Each Network Feature consists of one or more attributes included in a Conditional Probability Expression. An array of single attribute Network Features is an MDL-pruned Naive Bayes model. A single multi-attribute Network Feature model is equivalent to a simplified C4.5 decision tree; such a model is simplified in the sense that numerical attributes are binned and treated as categorical. Furthermore, a single predictor is used to split all nodes at a given tree depth. The splits are k-way, where k is the number of unique (binned) values of the splitting predictor. Finally, a collection of multi-attribute Network Features forms a product model (boosted mode). All three types provide estimates of the target class probabilities.

3.1.4.2 ABN Rules

Rules can be extracted from the Adaptive Bayes Network Model as Compound Predicates. Rules form a human-interpretable depiction of the model and include statistics indicating the number of the relevant training data instances in support of the rule. A record apply instance specifies a pathway in a network feature taking the form of a compound predicate.

For example, suppose the feature consists of two training attributes: Age {20-40, 40-60, 60-80} and Income {<=50K, >50K}. A record instance consisting of a person age 25 and income $42K is expressed as

IF AGE IN (20-40) and INCOME IN (<=50K)

Provided data =>

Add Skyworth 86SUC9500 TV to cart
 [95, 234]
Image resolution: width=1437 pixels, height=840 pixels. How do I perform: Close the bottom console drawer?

What is asked => Carry on the Adaptive Bayes Network passage from the point where it stops.

Answer to this task =>
Suppose that the associated target (for example, response to a promotion) probabilities are {0.8 (no), 0.2 (yes)}. Then we have a detailed rule of the form

IF AGE IN (20-40) and INCOME IN (<=50K) => Prob = {0.8, 0.2}

In addition to the probability distribution, there are the associated training data counts, e.g. {400, 100}. Suppose there is a cost matrix specifying that it is 6 times more costly to incorrectly predict a no than to incorrectly predict a yes. Then the cost of predicting yes for this instance is 0.8 * 1 = 0.8 (because the model is wrong in this prediction 80% of the time) and the cost of predicting no is 0.2 * 6 = 1.2. Thus, the minimum cost (best) prediction is yes.

Without the cost matrix and the decision is reversed. Implicitly, all errors are equal and we have: 0.8 * 1 = 0.8 for yes and 0.2 * 1 = 0.2 for no.

The order of the predicates in the generated rules implies relative importance.

When you apply an ABN model for which rules were generated, with a single feature, you get the same result that you would get if you wrote an external program that applied the rules.

3.1.4.3 ABN Build Parameters

To control the execution time of a build, ABN provides the following user-settable parameters:

3.1.4.4 ABN Model States

When you specify MaxBuildTime for a boosted mode ABN model, the ABN build terminates in one of the following states:

The algorithm outputs its current model state and statistics that provide an estimate of how long it would take for the model to build (and prune) a feature.

3.1.5 Comparison of NB and ABN Models

Table 3-1 compares the main characteristics of Adaptive Bayes Network and Naive Bayes.

Table 3-1 Comparison of Naive Bayes and Adaptive Bayes Network Algorithms
Feature Naive Bayes Adaptive Bayes Network

Number of cases

Any size

Any size

Number of attributes

Best if less than 200

Any number (built-in feature selection)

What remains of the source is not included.